Wynn Las Vegas Bomb Threat Leads to Arrest, Suspect Claims Link to Warner Bros

Posted on: June 8, 2022, 08:05h. 

Last updated on: June 8, 2022, 01:06h.

A woman allegedly phoned in a bomb threat for the Wynn Las Vegas. She claimed she was a relative of the family linked to Warner Bros. No bomb was found.

The Wynn Las Vegas
The Wynn Las Vegas, pictured above. The hotel was the site of a recent bomb threat. No bomb was found. An arrest was made. (Image: Agoda)

The incident took place Friday after Ashley Warner, 31, could not get a room at the casino hotel, police said. She was later located by Las Vegas Metro police at the hotel. She told police she was a “trust fund baby.”

Warner then told varied statements to officers. At one point, Warner said she could not “get a room because nobody knows who she is,” according to KLAS, a local TV station. “Everyone should know who she is because she is a trust fund baby for Warner Bros. Studios,” she further told officers.

Warner also told cops she was “tired of being harassed and dealing with people who don’t know how to act when she says she does not have ID,” according to the police report.

Threat of Mass Panic

Police said the bomb threat could have caused “mass panic” in the casino, the report added.

Warner was arrested Friday night. She was booked Saturday and remained in custody at the Clark County Detention Center on June 8. Her specific charges are unclear. 

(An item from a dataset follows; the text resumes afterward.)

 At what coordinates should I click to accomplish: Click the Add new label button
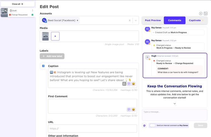pyautogui.click(x=52, y=56)

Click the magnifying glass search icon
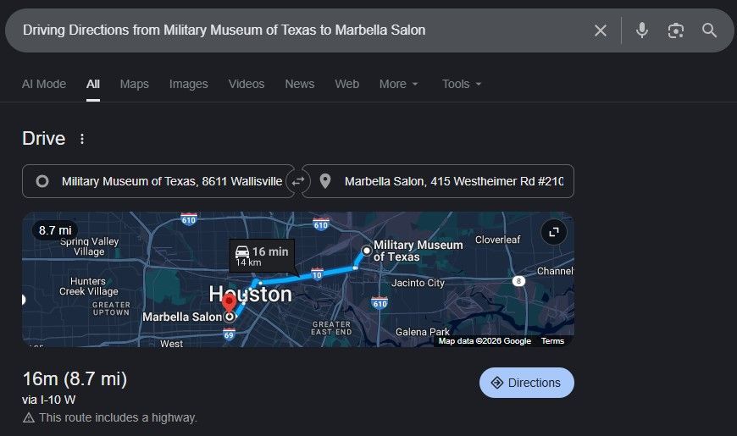pyautogui.click(x=710, y=30)
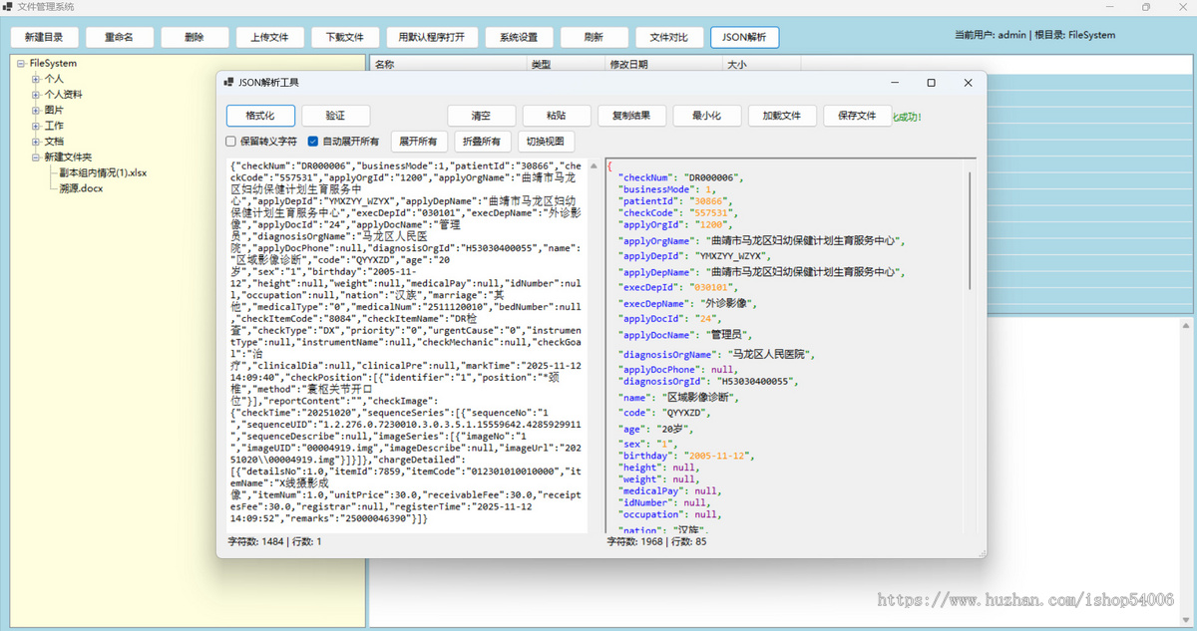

She was being held without bail because of a prior charge, KLAS said. She had been charged with trespassing for the prior incident. A local judge ordered that she could not visit the Las Vegas Strip, KLAS said.

Casino.org reached out to Warner Bros. Entertainment for a statement on Warner’s arrest. No company statement was released immediately. Police could not confirm she was associated with Warner Bros. or the Warner family.

Prior Bomb Threats

In November, a Las Vegas man allegedly told police a bomb was planted at a Dotty’s casino in Las Vegas. He was allegedly trying to distract officers from his golf cart theft.

The suspect, Scott Wesolaski, 31, later explained to police he dialed in the hoax to create a smokescreen to ensure his escape in the small, stolen vehicle, cops said. No bomb was found.

In May 2021, a woman allegedly called in a bomb threat to Florida’s Seminole Hard Rock Hotel & Casino Tampa after losing a few hundred bucks on the slot machines. Adele Belizaire, 54, of Spring Hill, Fla., admitted to calling in the bomb threat to the casino owned and operated by the Seminole Tribe of Florida, police said.

Police reported that her “self-admitted anger issues got her best.” Belizaire said that after losing $380 gambling on the Hard Rock slot machines, she returned to her hotel room to “blow off steam.” But her rage resulted in her making the threat.

No bomb was found. Belizaire was charged with making a false report about planting a bomb, explosive, or weapon of mass destruction, police said.